# Squirrels....



## jingobah (May 6, 2019)

Digging holes all over my newly overseeded lawn...tearing it up. I searched but I guess there's nothing you can do short of trapping or a 22...


----------



## pennstater2005 (Jul 17, 2017)

jingobah said:


> Digging holes all over my newly overseeded lawn...tearing it up. I searched but I guess there's nothing you can do short of trapping or a 22...

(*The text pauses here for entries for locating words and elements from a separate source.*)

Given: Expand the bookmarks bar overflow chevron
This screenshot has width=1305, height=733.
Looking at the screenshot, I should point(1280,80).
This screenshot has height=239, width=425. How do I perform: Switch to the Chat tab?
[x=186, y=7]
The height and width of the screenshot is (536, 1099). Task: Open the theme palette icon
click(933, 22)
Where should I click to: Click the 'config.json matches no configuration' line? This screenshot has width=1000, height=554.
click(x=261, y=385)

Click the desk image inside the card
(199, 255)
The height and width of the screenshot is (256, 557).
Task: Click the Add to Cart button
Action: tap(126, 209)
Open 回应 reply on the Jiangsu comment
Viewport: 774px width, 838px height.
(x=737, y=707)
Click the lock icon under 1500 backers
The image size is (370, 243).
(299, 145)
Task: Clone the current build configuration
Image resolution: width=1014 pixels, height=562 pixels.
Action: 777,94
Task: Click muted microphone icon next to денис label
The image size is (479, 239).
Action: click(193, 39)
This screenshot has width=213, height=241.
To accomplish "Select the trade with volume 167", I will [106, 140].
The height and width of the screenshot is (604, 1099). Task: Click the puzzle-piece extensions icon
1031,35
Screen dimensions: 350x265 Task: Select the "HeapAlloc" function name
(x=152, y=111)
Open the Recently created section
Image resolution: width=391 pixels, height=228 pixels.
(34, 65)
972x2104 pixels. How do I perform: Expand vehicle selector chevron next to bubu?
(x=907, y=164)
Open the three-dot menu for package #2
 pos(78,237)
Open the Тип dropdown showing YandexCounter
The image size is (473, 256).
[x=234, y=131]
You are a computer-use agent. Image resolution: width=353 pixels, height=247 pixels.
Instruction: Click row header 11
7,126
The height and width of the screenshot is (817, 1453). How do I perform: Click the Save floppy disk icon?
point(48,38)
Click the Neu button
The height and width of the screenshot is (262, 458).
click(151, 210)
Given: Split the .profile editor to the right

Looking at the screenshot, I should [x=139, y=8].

My son borrowed the neighbors Havahart trap and put in a baby carrot. I told him I didn't think it would work. He caught two that way. And a few chipmunks.


----------



## greengrass (Sep 9, 2018)

I have squirrels and chipmunks tearing mine up. Going to try bait blocks near where they keep digging holes.


----------



## jingobah (May 6, 2019)

I have a havahart trap but I'd be catching 50 squirrels a day lol...


----------



## jingobah (May 6, 2019)

Came home today to about 15+ holes dug in my newly overseeded lawn & pretty deep too...dug all the grass right out & it was laying all over the surface...ugh.


----------



## Movingshrub (Jun 12, 2017)

Dunk bucket trap.


----------



## Factor (Oct 10, 2019)

got Pecans? Squirrels are mother natures way of letting you know winter is coming.


----------



## polofitted007 (Sep 16, 2019)

jingobah said:


> Came home today to about 15+ holes dug in my newly overseeded lawn & pretty deep too...dug all the grass right out & it was laying all over the surface...ugh.


I thought I was the only one that had to deal with this. I also have moles. They are doing there best to ruin my yard...


----------



## alter_nate (Nov 14, 2019)

I used bird netting when I had a similar problem and there was no squirrels in newly seeded area covered with a layer of compost. It does a fairly good job of keeping birds away too, except for some small ones that peck around the edges. Maybe you should try this.


----------



## kreemerz (Apr 28, 2020)

Factor said:


> got Pecans? Squirrels are mother natures way of letting you know winter is coming.


Repellent is my way to let squirrels know, that the next world is coming if they don't stop tearing up my lawn.


----------